--- Records for processing Enclosed Below ---

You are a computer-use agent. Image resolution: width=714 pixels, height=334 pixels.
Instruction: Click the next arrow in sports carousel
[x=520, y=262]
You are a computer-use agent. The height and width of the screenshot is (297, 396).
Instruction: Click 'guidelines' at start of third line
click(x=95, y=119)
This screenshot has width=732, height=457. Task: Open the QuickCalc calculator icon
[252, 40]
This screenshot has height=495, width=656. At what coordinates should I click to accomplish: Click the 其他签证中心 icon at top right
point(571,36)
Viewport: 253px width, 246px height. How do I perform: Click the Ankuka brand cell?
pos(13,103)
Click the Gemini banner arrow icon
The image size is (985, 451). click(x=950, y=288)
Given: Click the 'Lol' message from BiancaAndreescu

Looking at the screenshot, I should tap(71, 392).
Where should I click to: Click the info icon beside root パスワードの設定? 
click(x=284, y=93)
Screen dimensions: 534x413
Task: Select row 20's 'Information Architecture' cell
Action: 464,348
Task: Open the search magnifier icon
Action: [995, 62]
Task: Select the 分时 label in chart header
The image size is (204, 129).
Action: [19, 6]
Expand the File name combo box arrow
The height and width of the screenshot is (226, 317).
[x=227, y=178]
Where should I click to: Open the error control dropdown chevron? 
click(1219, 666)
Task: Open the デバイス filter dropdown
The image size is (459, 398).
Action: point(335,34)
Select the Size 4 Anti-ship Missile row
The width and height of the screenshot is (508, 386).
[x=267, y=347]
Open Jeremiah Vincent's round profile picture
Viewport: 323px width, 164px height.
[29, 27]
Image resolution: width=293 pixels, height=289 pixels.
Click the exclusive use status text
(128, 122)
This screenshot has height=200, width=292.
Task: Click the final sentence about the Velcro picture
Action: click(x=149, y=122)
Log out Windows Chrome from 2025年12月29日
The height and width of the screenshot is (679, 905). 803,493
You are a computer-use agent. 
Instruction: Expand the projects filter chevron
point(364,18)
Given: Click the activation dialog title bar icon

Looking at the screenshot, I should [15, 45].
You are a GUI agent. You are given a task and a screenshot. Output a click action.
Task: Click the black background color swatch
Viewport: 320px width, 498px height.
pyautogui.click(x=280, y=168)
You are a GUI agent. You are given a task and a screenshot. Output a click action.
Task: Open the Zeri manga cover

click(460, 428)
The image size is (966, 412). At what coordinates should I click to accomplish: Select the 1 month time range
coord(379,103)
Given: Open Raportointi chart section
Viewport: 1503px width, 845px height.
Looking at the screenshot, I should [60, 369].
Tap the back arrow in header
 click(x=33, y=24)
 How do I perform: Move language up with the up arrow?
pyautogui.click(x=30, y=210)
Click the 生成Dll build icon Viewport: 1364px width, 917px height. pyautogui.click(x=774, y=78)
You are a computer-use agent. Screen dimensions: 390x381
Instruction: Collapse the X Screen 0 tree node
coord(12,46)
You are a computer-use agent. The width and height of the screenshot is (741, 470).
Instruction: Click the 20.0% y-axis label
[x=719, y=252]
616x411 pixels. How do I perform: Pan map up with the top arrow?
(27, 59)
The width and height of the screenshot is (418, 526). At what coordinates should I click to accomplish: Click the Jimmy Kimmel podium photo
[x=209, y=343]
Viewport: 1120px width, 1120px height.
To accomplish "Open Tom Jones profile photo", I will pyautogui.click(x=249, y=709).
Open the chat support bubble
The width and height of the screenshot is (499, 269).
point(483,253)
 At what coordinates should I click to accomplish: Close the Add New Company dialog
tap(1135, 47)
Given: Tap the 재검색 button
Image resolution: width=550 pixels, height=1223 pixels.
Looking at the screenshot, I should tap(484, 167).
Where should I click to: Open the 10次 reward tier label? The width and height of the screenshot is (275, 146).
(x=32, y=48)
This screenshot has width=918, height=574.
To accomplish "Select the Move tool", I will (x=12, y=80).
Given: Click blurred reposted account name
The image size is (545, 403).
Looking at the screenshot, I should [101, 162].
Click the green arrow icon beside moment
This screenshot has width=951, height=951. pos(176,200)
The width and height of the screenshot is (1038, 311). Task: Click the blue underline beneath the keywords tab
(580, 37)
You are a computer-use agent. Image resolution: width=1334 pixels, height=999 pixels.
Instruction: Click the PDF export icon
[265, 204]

--- End of Enclosed Records for processing ---

Activity: Write out the full set of records exactly as given.

Solution below:
You are a computer-use agent. Image resolution: width=714 pixels, height=334 pixels.
Instruction: Click the next arrow in sports carousel
[x=520, y=262]
You are a computer-use agent. The height and width of the screenshot is (297, 396).
Instruction: Click 'guidelines' at start of third line
click(x=95, y=119)
This screenshot has width=732, height=457. Task: Open the QuickCalc calculator icon
[252, 40]
This screenshot has height=495, width=656. At what coordinates should I click to accomplish: Click the 其他签证中心 icon at top right
point(571,36)
Viewport: 253px width, 246px height. How do I perform: Click the Ankuka brand cell?
pos(13,103)
Click the Gemini banner arrow icon
The image size is (985, 451). click(x=950, y=288)
Given: Click the 'Lol' message from BiancaAndreescu

Looking at the screenshot, I should tap(71, 392).
Where should I click to: Click the info icon beside root パスワードの設定? 
click(x=284, y=93)
Screen dimensions: 534x413
Task: Select row 20's 'Information Architecture' cell
Action: 464,348
Task: Open the search magnifier icon
Action: [995, 62]
Task: Select the 分时 label in chart header
The image size is (204, 129).
Action: [19, 6]
Expand the File name combo box arrow
The height and width of the screenshot is (226, 317).
[x=227, y=178]
Where should I click to: Open the error control dropdown chevron? 
click(1219, 666)
Task: Open the デバイス filter dropdown
The image size is (459, 398).
Action: point(335,34)
Select the Size 4 Anti-ship Missile row
The width and height of the screenshot is (508, 386).
[x=267, y=347]
Open Jeremiah Vincent's round profile picture
Viewport: 323px width, 164px height.
[29, 27]
Image resolution: width=293 pixels, height=289 pixels.
Click the exclusive use status text
(128, 122)
This screenshot has height=200, width=292.
Task: Click the final sentence about the Velcro picture
Action: click(x=149, y=122)
Log out Windows Chrome from 2025年12月29日
The height and width of the screenshot is (679, 905). 803,493
You are a computer-use agent. 
Instruction: Expand the projects filter chevron
point(364,18)
Given: Click the activation dialog title bar icon

Looking at the screenshot, I should [15, 45].
You are a GUI agent. You are given a task and a screenshot. Output a click action.
Task: Click the black background color swatch
Viewport: 320px width, 498px height.
pyautogui.click(x=280, y=168)
You are a GUI agent. You are given a task and a screenshot. Output a click action.
Task: Open the Zeri manga cover

click(460, 428)
The image size is (966, 412). At what coordinates should I click to accomplish: Select the 1 month time range
coord(379,103)
Given: Open Raportointi chart section
Viewport: 1503px width, 845px height.
Looking at the screenshot, I should [60, 369].
Tap the back arrow in header
 click(x=33, y=24)
 How do I perform: Move language up with the up arrow?
pyautogui.click(x=30, y=210)
Click the 生成Dll build icon Viewport: 1364px width, 917px height. pyautogui.click(x=774, y=78)
You are a computer-use agent. Screen dimensions: 390x381
Instruction: Collapse the X Screen 0 tree node
coord(12,46)
You are a computer-use agent. The width and height of the screenshot is (741, 470).
Instruction: Click the 20.0% y-axis label
[x=719, y=252]
616x411 pixels. How do I perform: Pan map up with the top arrow?
(27, 59)
The width and height of the screenshot is (418, 526). At what coordinates should I click to accomplish: Click the Jimmy Kimmel podium photo
[x=209, y=343]
Viewport: 1120px width, 1120px height.
To accomplish "Open Tom Jones profile photo", I will pyautogui.click(x=249, y=709).
Open the chat support bubble
The width and height of the screenshot is (499, 269).
point(483,253)
 At what coordinates should I click to accomplish: Close the Add New Company dialog
tap(1135, 47)
Given: Tap the 재검색 button
Image resolution: width=550 pixels, height=1223 pixels.
Looking at the screenshot, I should tap(484, 167).
Where should I click to: Open the 10次 reward tier label? The width and height of the screenshot is (275, 146).
(x=32, y=48)
This screenshot has width=918, height=574.
To accomplish "Select the Move tool", I will (x=12, y=80).
Given: Click blurred reposted account name
The image size is (545, 403).
Looking at the screenshot, I should [101, 162].
Click the green arrow icon beside moment
This screenshot has width=951, height=951. pos(176,200)
The width and height of the screenshot is (1038, 311). Task: Click the blue underline beneath the keywords tab
(580, 37)
You are a computer-use agent. Image resolution: width=1334 pixels, height=999 pixels.
Instruction: Click the PDF export icon
[265, 204]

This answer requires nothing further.